Alerts put New York on edge
I write to you under a terror alert issued Sunday by the Department of Homeland Security. The most difficult part of such an alert is not knowing precisely how to respond.
We are told of intelligence concerning al-Qaida plans for terrorist attacks against government and financial centers on U.S. soil: the International Monetary Fund and World Bank in the District of Columbia, Prudential Financial in Newark and Citigroup Center and the New York Stock Exchange in Manhattan.
Neither the government nor the public seems at ease with this alert. That’s what an alert is, by definition: uneasy.
I wish I could say the unease arose from fear alone. But no. It’s also a question of reliability.

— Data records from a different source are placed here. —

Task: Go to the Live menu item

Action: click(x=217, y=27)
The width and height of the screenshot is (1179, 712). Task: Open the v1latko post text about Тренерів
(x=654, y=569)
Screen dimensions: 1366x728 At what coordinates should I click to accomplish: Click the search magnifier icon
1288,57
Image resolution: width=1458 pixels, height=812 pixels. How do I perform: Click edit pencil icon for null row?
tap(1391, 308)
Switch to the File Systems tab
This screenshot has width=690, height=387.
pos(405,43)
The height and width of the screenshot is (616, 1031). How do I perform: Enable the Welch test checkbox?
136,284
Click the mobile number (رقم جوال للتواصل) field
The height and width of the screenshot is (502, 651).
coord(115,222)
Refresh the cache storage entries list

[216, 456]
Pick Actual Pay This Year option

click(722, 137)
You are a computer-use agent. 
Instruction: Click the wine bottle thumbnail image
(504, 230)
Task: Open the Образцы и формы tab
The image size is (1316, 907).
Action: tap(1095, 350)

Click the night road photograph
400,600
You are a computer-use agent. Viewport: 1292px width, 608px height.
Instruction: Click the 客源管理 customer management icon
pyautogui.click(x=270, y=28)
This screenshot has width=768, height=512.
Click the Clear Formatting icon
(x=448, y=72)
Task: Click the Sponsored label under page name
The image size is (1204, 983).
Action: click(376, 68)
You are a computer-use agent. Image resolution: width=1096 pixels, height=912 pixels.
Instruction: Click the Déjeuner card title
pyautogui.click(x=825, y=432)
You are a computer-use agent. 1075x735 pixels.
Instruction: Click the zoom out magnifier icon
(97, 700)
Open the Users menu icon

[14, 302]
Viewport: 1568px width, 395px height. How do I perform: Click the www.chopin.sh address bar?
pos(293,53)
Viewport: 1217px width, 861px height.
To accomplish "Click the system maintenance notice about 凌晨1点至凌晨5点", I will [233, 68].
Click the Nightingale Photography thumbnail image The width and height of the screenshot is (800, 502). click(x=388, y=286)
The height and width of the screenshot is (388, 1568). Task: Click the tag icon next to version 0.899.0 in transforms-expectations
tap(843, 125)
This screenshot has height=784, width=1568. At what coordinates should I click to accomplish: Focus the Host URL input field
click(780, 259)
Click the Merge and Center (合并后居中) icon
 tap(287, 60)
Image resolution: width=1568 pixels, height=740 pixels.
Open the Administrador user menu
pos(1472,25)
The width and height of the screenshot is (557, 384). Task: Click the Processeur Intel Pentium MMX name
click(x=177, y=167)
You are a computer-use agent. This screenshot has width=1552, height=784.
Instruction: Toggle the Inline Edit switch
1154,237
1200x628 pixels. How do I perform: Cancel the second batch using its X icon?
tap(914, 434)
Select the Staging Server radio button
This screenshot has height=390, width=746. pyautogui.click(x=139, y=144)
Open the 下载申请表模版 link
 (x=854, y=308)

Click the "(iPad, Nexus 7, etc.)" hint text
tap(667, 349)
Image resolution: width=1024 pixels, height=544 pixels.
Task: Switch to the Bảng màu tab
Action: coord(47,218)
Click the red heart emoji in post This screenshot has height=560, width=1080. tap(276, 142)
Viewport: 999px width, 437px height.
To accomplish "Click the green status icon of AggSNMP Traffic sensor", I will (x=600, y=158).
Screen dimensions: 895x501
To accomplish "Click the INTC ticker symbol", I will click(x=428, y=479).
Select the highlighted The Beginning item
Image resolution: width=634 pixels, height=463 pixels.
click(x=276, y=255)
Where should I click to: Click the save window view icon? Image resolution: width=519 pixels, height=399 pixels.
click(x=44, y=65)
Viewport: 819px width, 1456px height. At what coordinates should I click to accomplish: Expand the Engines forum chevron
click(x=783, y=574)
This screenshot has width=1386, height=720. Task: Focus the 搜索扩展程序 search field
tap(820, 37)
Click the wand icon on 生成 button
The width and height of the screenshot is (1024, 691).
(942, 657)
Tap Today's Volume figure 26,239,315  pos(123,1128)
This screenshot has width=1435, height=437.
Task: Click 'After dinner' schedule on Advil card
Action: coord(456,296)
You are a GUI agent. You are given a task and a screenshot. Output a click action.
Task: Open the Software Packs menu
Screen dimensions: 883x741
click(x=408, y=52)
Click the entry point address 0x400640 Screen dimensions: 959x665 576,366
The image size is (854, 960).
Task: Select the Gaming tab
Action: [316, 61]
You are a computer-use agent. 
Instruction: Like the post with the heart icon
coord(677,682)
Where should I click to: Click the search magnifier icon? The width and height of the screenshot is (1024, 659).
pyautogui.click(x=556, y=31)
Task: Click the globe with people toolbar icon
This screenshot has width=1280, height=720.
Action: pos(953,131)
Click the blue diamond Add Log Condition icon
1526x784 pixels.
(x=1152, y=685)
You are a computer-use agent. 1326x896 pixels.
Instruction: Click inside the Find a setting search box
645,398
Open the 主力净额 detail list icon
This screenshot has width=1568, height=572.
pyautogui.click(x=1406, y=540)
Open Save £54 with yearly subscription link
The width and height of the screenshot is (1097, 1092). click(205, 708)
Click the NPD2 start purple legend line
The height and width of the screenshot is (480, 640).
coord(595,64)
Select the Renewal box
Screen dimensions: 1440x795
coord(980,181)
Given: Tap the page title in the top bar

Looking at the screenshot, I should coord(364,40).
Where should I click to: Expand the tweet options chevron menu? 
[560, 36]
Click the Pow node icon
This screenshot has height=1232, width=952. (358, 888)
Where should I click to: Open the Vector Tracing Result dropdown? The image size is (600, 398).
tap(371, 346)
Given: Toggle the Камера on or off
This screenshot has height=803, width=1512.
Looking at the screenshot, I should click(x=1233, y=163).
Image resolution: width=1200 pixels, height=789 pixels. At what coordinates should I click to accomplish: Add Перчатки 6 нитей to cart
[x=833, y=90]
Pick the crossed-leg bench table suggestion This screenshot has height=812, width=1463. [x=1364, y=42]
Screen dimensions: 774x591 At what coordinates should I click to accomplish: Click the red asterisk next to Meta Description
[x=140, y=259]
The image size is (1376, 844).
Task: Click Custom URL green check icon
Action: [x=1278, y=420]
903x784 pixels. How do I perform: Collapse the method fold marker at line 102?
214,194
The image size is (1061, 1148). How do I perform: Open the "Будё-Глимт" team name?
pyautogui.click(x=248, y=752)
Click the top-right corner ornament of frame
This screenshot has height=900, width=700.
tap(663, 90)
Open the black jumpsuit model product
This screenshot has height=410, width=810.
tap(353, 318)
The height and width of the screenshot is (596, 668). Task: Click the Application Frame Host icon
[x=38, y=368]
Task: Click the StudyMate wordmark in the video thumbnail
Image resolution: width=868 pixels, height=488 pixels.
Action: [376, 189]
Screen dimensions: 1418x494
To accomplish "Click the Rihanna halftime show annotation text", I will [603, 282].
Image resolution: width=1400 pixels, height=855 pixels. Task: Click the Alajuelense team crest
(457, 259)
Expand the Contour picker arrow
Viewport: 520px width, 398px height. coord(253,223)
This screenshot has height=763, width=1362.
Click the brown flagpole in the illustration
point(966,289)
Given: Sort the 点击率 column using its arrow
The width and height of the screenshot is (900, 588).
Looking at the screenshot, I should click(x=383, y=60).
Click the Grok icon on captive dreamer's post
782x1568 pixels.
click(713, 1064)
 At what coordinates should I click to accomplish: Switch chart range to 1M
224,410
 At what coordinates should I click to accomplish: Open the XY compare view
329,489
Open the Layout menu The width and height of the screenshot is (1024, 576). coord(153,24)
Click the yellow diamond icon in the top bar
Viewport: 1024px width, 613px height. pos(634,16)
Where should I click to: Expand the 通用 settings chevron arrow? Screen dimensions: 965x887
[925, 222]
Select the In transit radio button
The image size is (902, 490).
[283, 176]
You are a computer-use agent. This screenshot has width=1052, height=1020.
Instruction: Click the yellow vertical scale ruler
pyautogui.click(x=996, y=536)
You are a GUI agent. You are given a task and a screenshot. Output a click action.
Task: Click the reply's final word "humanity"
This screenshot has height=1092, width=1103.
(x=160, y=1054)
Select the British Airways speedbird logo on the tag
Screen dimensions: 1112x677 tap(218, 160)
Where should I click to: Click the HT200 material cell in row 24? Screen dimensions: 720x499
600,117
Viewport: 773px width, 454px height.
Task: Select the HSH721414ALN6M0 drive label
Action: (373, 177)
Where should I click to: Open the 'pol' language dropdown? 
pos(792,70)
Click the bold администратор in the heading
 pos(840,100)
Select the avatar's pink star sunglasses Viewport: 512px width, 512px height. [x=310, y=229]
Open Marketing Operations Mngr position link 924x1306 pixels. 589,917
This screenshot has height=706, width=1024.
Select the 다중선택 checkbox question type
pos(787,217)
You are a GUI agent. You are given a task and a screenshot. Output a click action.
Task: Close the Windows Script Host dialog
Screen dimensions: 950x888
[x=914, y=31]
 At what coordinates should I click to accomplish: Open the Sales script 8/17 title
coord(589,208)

Since the assaults on the Twin Towers in Manhattan and the Pentagon in Virginia, government officials repeatedly have been criticized for causing widespread unease as they issued terror alerts and vague information on threats when no immediate risk to the United States was at hand. The color security system has never gone below yellow or above orange. The level was raised to orange this week, an indication that the threat data were highly credible.
Authorities said on Sunday that the intelligence was unusually specific and detailed. It turns out, however, that it wasn’t new. The data were based mostly on plans developed back in 2000 or 2001. The latest information stemmed from an arrest in Pakistan.
And then there’s the little matter of the presidential election of Nov. 2. The reports apparently referred to the period running up to those elections. Some skeptics suggest that because the president is involved in a tight race with Sen. John Kerry, politics may be partly responsible for the new threat alert.
Faced with the increasing skepticism, Homeland Security Secretary Tom Ridge pointed out that al-Qaida “is very patient” and spends considerable time collecting information. “They collect, collect and collect, long before they strike,” Ridge warned. Another senior American official said that because of the specificity of the information, even though it is dated, “it is troubling.”
Authorities have increased security checks outside the New York Stock Exchange and at other financial institutions. In addition, they imposed new restrictions concerning underground parking, identification badges, and digital photos to keep track of people entering and exiting buildings.
“I’ve been placed on standby,” one police sergeant said this week. “I’m going to work today, but who knows when I’ll get back home. They’re treating this threat as if they expect something to happen soon. I guess it’s better to be safe than sorry.”
Some New Yorkers were surprisingly blase concerning the threats and the government’s reaction to them.
“There’s not much I can do but live my life,” Gerry Rogers said in an interview. “Sure, it all makes me nervous. But we all have to depend on the government to protect us. But every time somebody snaps his finger in New York, the noise makes me jump.”
None of us seem to have the answers — only a strong, if ill-defined feeling that at the bottom of it all is a spreading fear and persistent confusion.
“Every time I turn on the radio or TV, I hear about a new threat. I don’t know what to believe. One day the security color is yellow, the next it’s orange,” a man said in a street interview on television.
“Rumors are rampant. One minute the alert is on, the next they say it may be canceled,” one employee at J.P. Morgan on Wall Street said. “I’m only 55, but I’m going to retire and move to Florida. I can’t take this pressure any more. I had to walk across the Brooklyn Bridge during 9-11. Now this! How much can a person take?”
“That’s the way we live our lives these days,” she told a reporter. “This is the crazy world we’ve built.”